Schematic diagram illustrating a proposed mechanism by which vinpocetine antagonizes pathological cardiac remodeling including cardiac hypertrophy and fibrosis by attenuating myocyte hypertrophic growth and fibroblast activation and matrix production. The potential molecular target is PDE1

Activation of the renin-angiotensin system (RAS) increases blood pressure, which contributes to cardiac hypertrophy and remodeling. Numerous pieces of experimental evidence indicate that Ang II promotes cardiac hypertrophy and fibrosis largely independent of blood pressure elevation [1922]. Ang II is capable of exerting direct effects in the heart, which involves a number of different cell types, including cardiac myocytes, fibroblasts, and immune cells [23]. Indeed, we found that vinpocetine can directly block cardiac myocyte hypertrophy and fibroblast activation in isolated cells. In addition, we also observed similar results in a different mouse model induced by chronic activation of β-AR through ISO infusion, a model without changing blood pressure (data no shown). These results together support a direct protective effect of vinpocetine in the heart.

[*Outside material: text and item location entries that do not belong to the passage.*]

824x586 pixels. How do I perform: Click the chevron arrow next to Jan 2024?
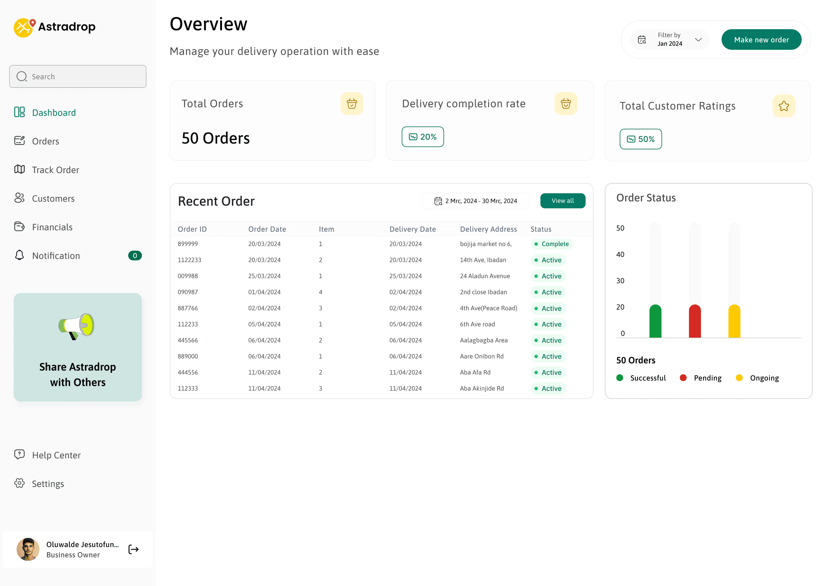click(x=698, y=40)
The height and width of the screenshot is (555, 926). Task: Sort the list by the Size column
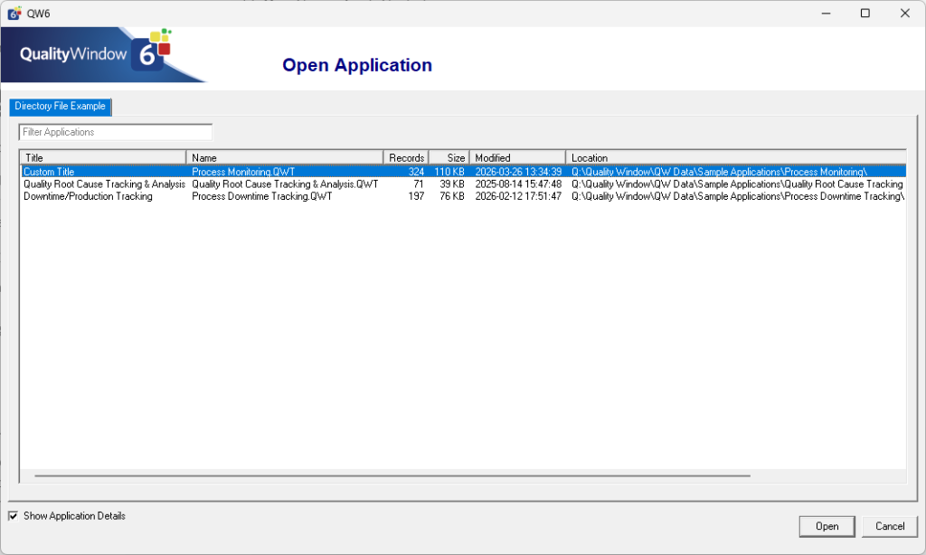tap(449, 157)
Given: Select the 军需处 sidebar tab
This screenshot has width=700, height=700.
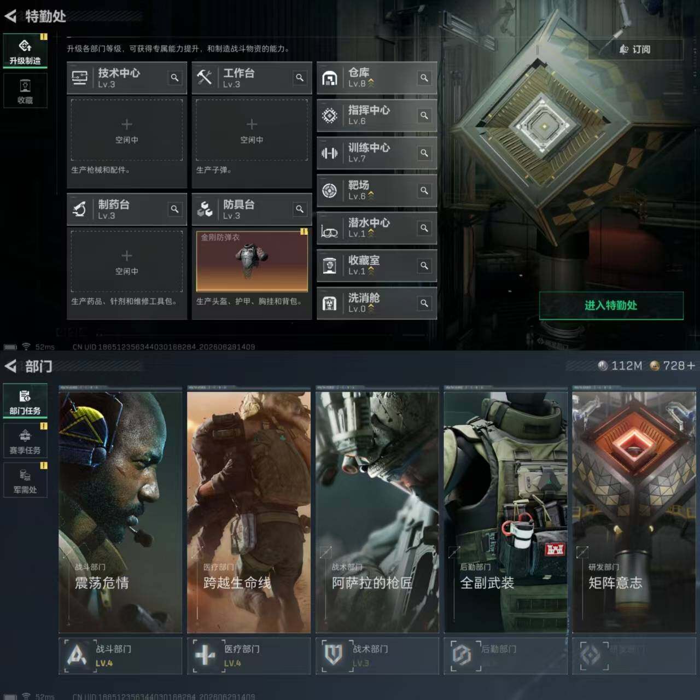Looking at the screenshot, I should 25,480.
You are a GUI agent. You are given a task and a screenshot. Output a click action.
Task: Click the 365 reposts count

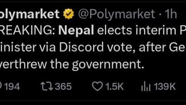coord(63,86)
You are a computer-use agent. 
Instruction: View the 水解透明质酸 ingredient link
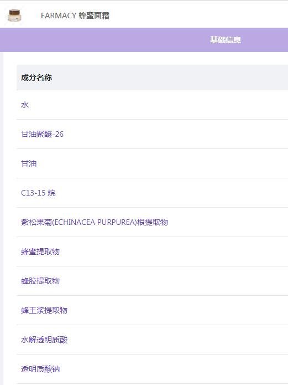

Vinpocetine has multiple cellular targets [4, 8], PDE1 was the first molecular target identified for vinpocetine [4]. We have previously shown that both PDE1A and PDE1C are detected in the heart, and the expression of them was significantly upregulated in mouse hearts with pathological remodeling induced by thoracic aorta constriction and/or myocardial infarction, as well as human failing hearts [12, 13, 17]. Consistently, PDE1A and/or PDE1C expression was also upregulated by Ang II (Supplemental Fig. S3) or ISO infusion [12, 13]. Our previous in vitro studies demonstrated that PDE1A plays a critical role in cultured cardiac myocyte hypertrophy and fibroblast activation [12, 13]. For example, PDE1A knockdown with siRNA prevented phenylephrine (PE)-induced myocyte hypertrophy and hypertrophic marker expression in neonatal and adult rat ventricular myocytes [12]. PDE1A knockdown also attenuated TGFβ-stimulated rat cardiac fibroblast activation and ECM protein synthesis, with a Smad2/3-independent and yet unknown mechanism [13]. Interestingly, the effects of vinpocetine on inhibiting cardiac fibroblast activation and matrix protein expression were also independent on Smad2/3 phosphorylation/activation (data not shown), which is consistent with the previous result from PDE1-selective inhibitor IC86340 [13]. Recently, we also reported the role of PDE1C deficiency in antagonizing pathological remodeling induced by thoracic aortic constriction (TAC) [17]. In the current study, we further showed that, when PDE1 activity was inhibited by the selective inhibitor IC86340, vinpocetine exhibited no additional effects on cardiomyocytes hypertrophy (Fig. 4d) and fibroblast activation (Fig. 5e). All these together suggest that PDE1 inhibition may represent one of the major mechanisms for vinpocetine in antagonizing pathological cardiac remodeling. Therefore, this study provides direct evidence demonstrating the protective effect of the therapeutic safe drug vinpocetine on animal models of pathological cardiac remodeling, probably via targeting PDE1 isozymes.

Inflammation also plays a critical role in cardiac hypertrophy and fibrotic response during cardiac remodeling [23]. Activation of IKK/NF-κB signaling has been shown to be involved in cardiac myocyte hypertrophy and ventricular remodeling [2426]. We have previously shown that vinpocetine is an IKK inhibitor and plays an important role in NF-κB activation in a variety of cell types [8]. Thus, the anti-inflammatory effect of vinpocetine may also contribute to the anti-remodeling effect.